Press release

Six months after GreenMov starting, first results are in!

The 24-month project is funded by the European Commission under the Connecting Europe Facilities (CEF) program. It proposes sustainable mobility and open data for smart ecosystems aligned with the EU Green Deal.

Madrid, April 25, 2022. GreenMov was launched in September 2021 with the aim of harmonizing data models and exploring green mobility services through high-value solutions.

Six months after starting the project, the first results have been released. See below.

Smart data models for green mobility

smart data models

After defining the methodology to identify the data sources and their data models, several data models have been identified for the three use cases in the project (Nice, Murcia-Molina de Segura and Flanders). Currently, eleven (11) data models have identified. Eight (8) data models have been updated from the Smart Data Models Initiative and its repository to be used in the future similar scenarios and three new data models (Noise Pollution, Vehicle Emission Label, Public Transport) have been submitted for approval.

In order to promote the use of existing European data sources, these data models were compared with the European data portal and European environmental portal.

Additionally, GreenMov is evaluating OSLO (Open Standars for Linked Organizations) vocabularies and application profiles for the mobility domain. GreenMov has just initiated the co-creation of an OSLO Passenger Transport Hub data model to facilitate multimodality: access to and transfer between various transport options.

Smart Services for green mobility

Several Smart Services for Green Mobility have been already defined and will be implemented for the use case cities and potentially reusable for more cities in Europe.

Since February 2022 the identification of the services required by the use case cities and the analysis of the commonalities between them in order to reuse them have been carried out. The services include forecasting the air quality index, traffic flow, and bicycle availability.

Architecture for Context Broker enhancement in concurrent data-intensive scenarios such as mobility.

Main progress has been made on the scalable context broker (i.e. a component that allows retrieving and storing contextual information about data collected from different sources) with the main ambition to link location and time based information with mobility and environment data, as part of the use cases being deployed in Flanders, Murcia-Molina de Segura and Nice.

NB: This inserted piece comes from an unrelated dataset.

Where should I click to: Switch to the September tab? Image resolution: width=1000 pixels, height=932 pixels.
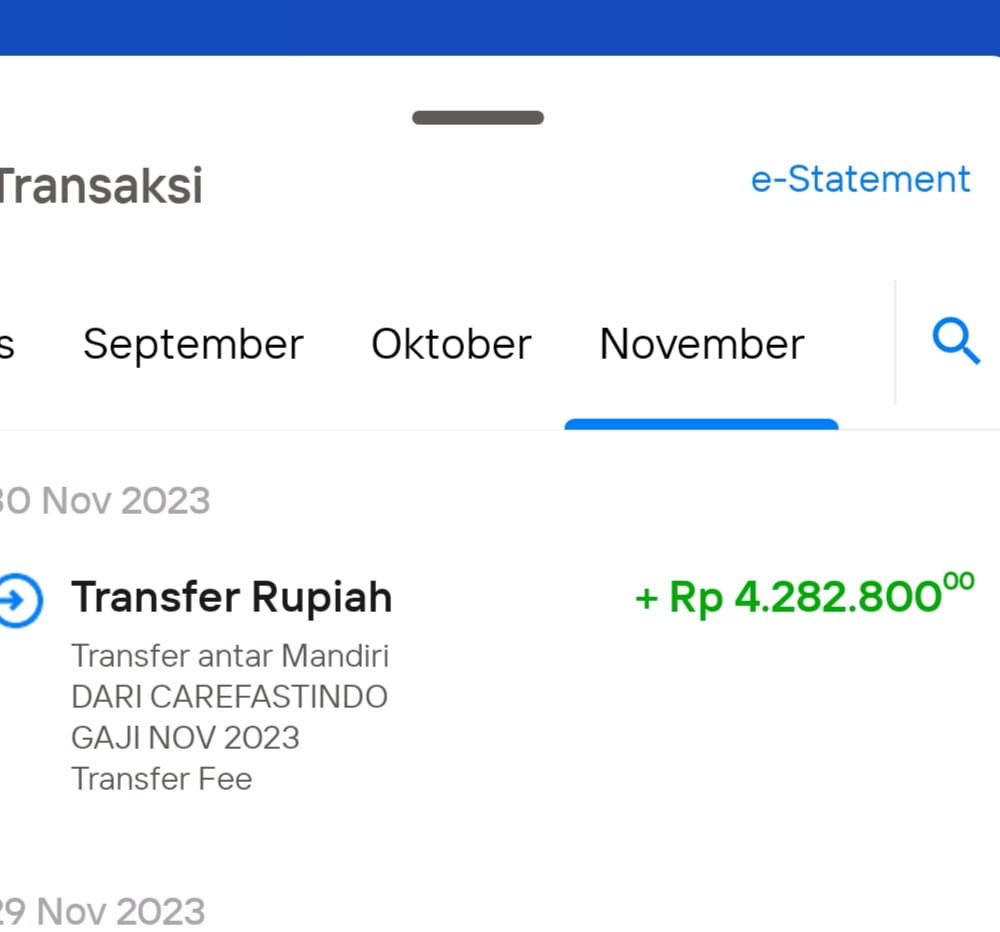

Scalability is achieved by extending the context broker with cacheable Linked Data fragments using the Linked Data Event Streams (LDES) specification. A Linked Data Event Stream is a collection of immutable objects described in RDF, such as version objects, sensor observations or archived representations.

More specifically, the following results have been achieved so far:

Architecture for Context Broker enhancement
  • Implementation of an adaptor pipeline from LDES to NGSI-LD Context Broker (southbound), including schema transformation (RDFS to NGSI-LD meta-model).
  • Preliminary implementation of (temporary) adapters from NGSI-LD Context Broker to LDES (northbound), which we call the NGSI-LDES approach.
  • Preliminary implementation and publication of a set of data streams in a specific format LDES for use cases, e.g. Blue Bike availability for the Flanders Use Case.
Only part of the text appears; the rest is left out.